El Método Montessori se ocupa de cada etapa, de cada ciclo, respetando el interés y las necesidades de desarrollo, ofreciendo a los niños la posibilidad de reencontrarse con espacios que provoquen y favorezcan los periodos de concentración, el trabajo con secuencias lógicas, el respeto a la diversidad, el cultivo de virtudes esenciales que le permitan lidiar con sus emociones y retos, la posibilidad de repetir las experiencias hasta hacerlas suyas, creando y encontrando patrones que construyan su orden externo e interno.

 

¿Cuál es nuestra prerrogativa al enfrentar los desafíos de un mundo globalizado, cuando nos enlistamos en un maratón de necesidades adquiridas, de gratificaciones inmediatas, de resultados sin procesos, arrodillándonos ante falsos profetas y promesas rotas? Olvidamos que los niños nos observan, nos escuchan y nos replican. 

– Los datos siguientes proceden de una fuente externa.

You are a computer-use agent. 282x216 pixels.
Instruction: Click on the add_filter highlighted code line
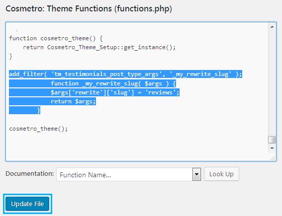[x=125, y=74]
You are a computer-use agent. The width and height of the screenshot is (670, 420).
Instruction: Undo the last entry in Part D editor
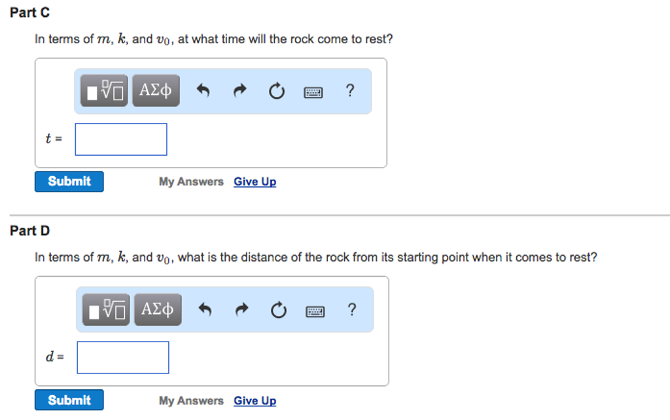(x=204, y=309)
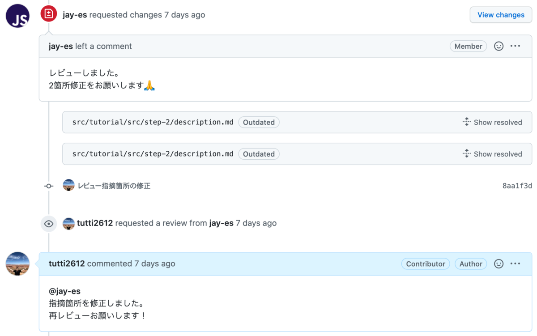
Task: Open three-dot menu on tutti2612 comment
Action: coord(515,264)
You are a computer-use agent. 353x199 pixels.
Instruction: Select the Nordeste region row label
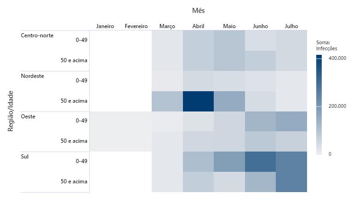point(33,76)
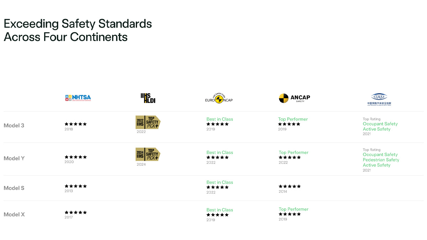Click Model 3 C-IASI Occupant Safety link

(x=380, y=124)
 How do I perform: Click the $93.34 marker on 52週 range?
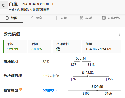pyautogui.click(x=81, y=62)
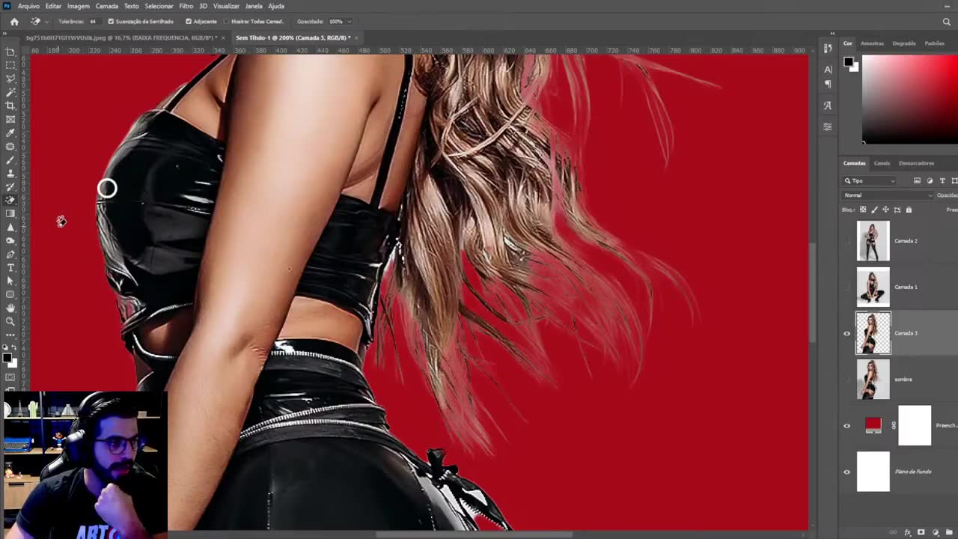The width and height of the screenshot is (958, 539).
Task: Expand the Tipo layer filter dropdown
Action: [x=870, y=180]
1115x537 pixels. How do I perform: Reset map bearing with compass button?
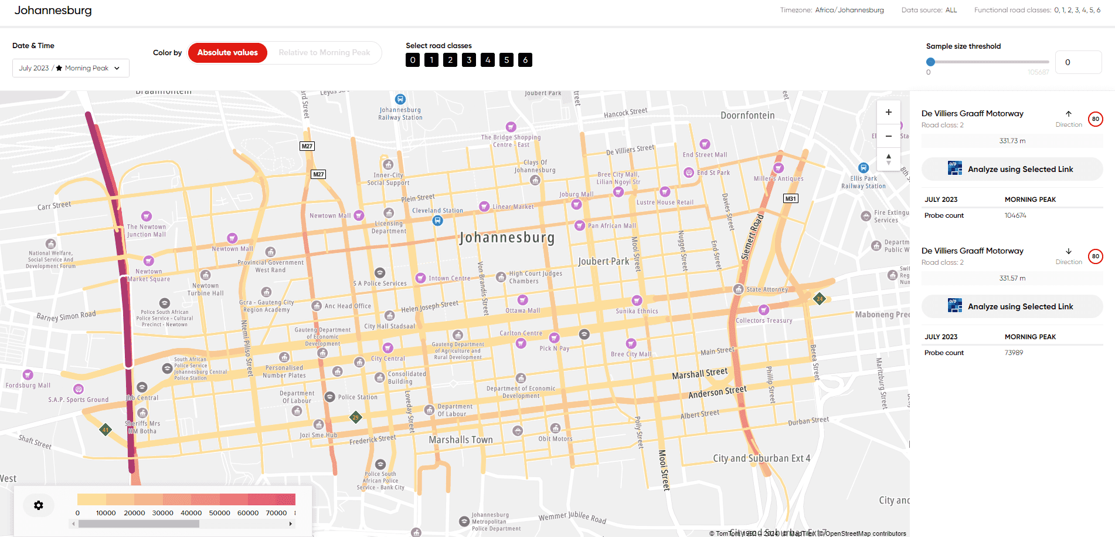click(888, 158)
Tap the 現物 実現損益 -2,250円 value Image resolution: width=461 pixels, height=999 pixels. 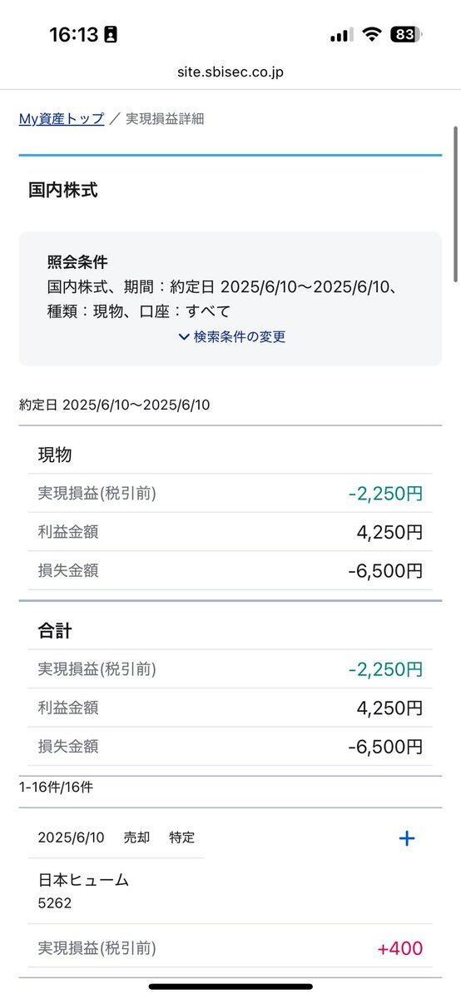tap(386, 494)
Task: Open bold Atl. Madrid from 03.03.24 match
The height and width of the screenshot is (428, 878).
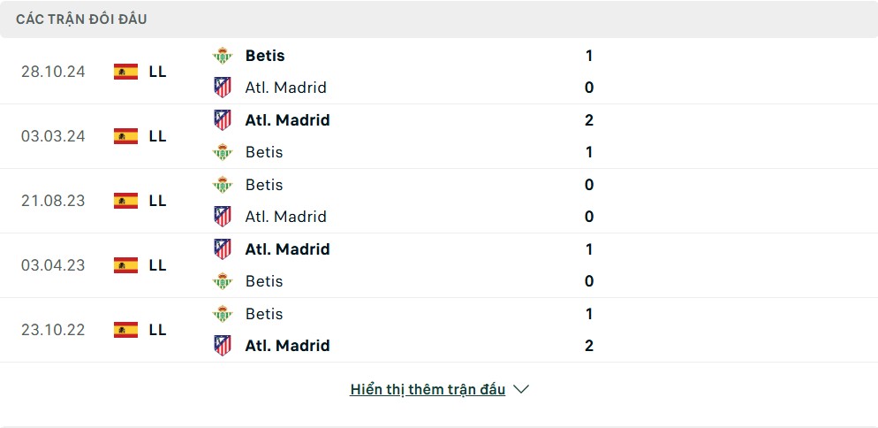Action: [287, 120]
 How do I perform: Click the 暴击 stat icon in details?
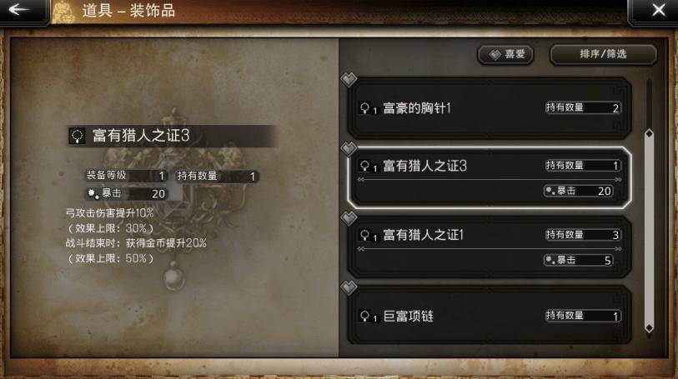point(93,194)
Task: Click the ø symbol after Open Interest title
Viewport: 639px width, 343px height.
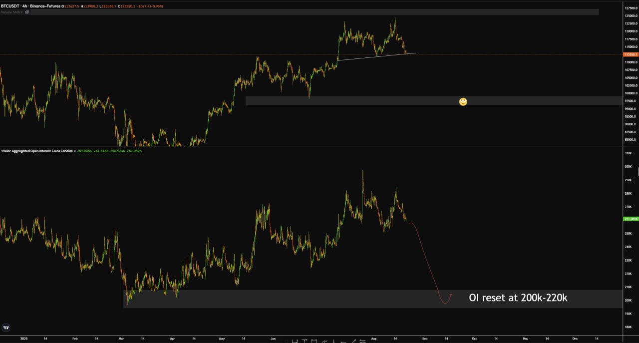Action: pyautogui.click(x=74, y=151)
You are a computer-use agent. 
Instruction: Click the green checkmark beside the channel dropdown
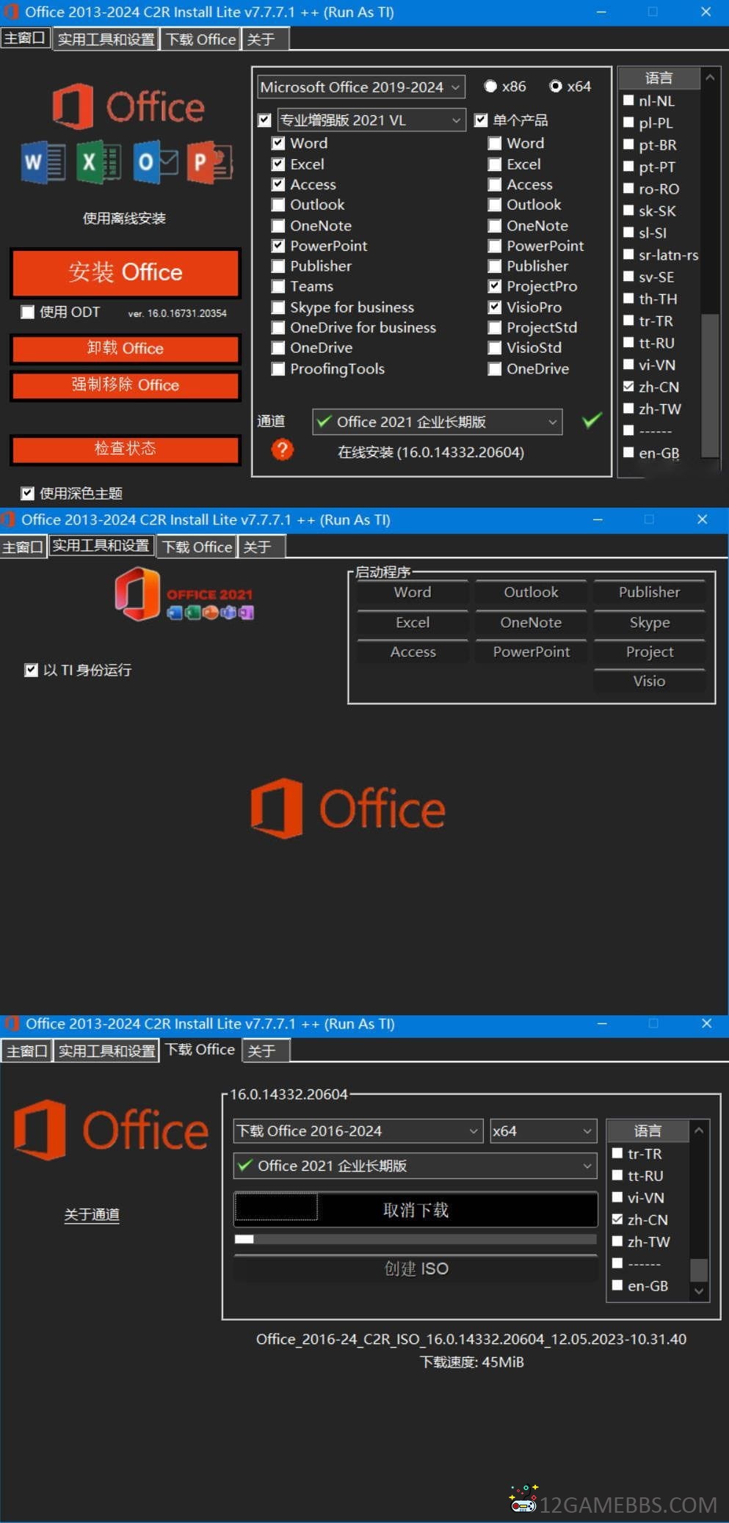point(592,420)
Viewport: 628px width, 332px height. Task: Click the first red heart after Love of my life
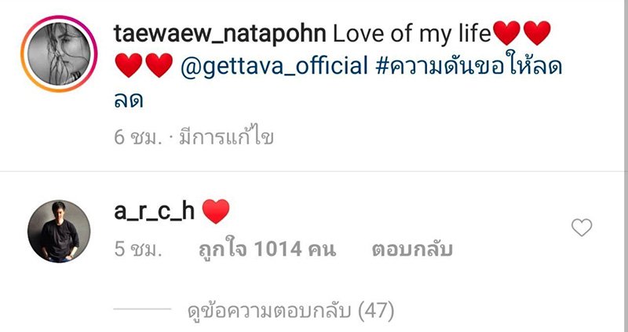click(x=506, y=33)
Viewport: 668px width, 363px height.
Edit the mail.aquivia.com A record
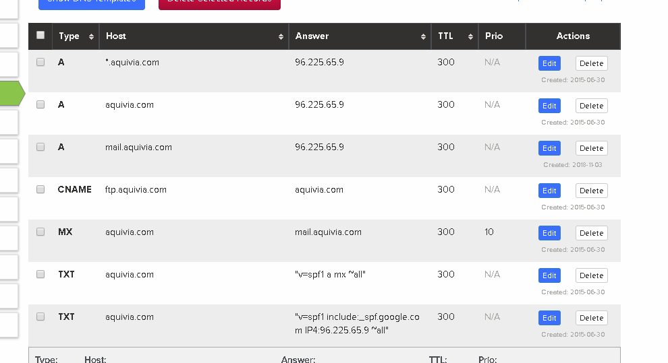pos(549,148)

Cada adquisición que el niño integra, se convierte en una herramienta que utiliza en el presente y lo preparara para el futuro inmediato; nosotros reconocemos los procesos más allá de las diferencias culturales, religiosas, de género y/o económicas, porque el niño es único e irrepetible, y trae consigo todo el bagaje de la esencia de la vida misma. Cada conquista es el fruto de la evolución, del ensayo y del error, de los procesos y de los ciclos, como la suma de todos, y principalmente la de su propio trabajo.

 

En Montessori de la Condesa preparamos los ambientes para que los procesos surjan de manera natural, respetando los ciclos de la vida; tenemos fe en el niño más allá de su propia resistencia, creemos en la magia que puede detonar un Guía oportuno, creativo, que piense fuera de la caja; confiamos en las familias que se comprometen consigo mismas, estableciendo desde sí, hábitos y rutinas que promuevan una crianza inteligente.

 

Este ambiente preparado integra diversos elementos: el espacio físico, el mobiliario, la intervención humana, social y cultural de los adultos a cargo, y el método que aplican para compartir sus conocimientos y saberes, la compañía y el respeto por el ritmo y el tiempo que cada quien necesita, el respeto por los ciclos de trabajo ininterrumpido que le permitan obedecer sus tendencias humanas, así como construirse a través de procesos y hacer suyos los aprendizajes y habilidades.

 

El trabajo para el niño tiene una connotación muy diferente a la del adulto; mientras que para éste el trabajo puede representar una actividad asociada con el sufrimiento, el cansancio o el tedio, el niño lo busca como parte de su propia naturaleza, y a través de él construye su dignidad, su independencia, autoestima y libertad.

 

Con base en las anteriores consideraciones, es un reto y obligación para el Guía Montessori preservar el tiempo ininterrumpido de trabajo de los niños para favorecer su atención, concentración y repetición, pero sobre todo el gozo que experimenta, que es producto del interés auténtico, del propio esfuerzo y de las conquistas adquiridas. De la misma forma, la asistencia y puntualidad para traer a los chicos a la escuela, se convierte en un compromiso por parte de los padres y madres, quienes permitirán formar en sus hijos hábitos y rutinas que los llevarán a autorregularse.

 

Los niños de hoy, tal como nuestros padres, nuestros abuelos y nosotros mismos lo hicimos, están construyendo de manera invisible y silenciosa su carácter y personalidad, y requieren para ello de toda nuestra admiración y respeto.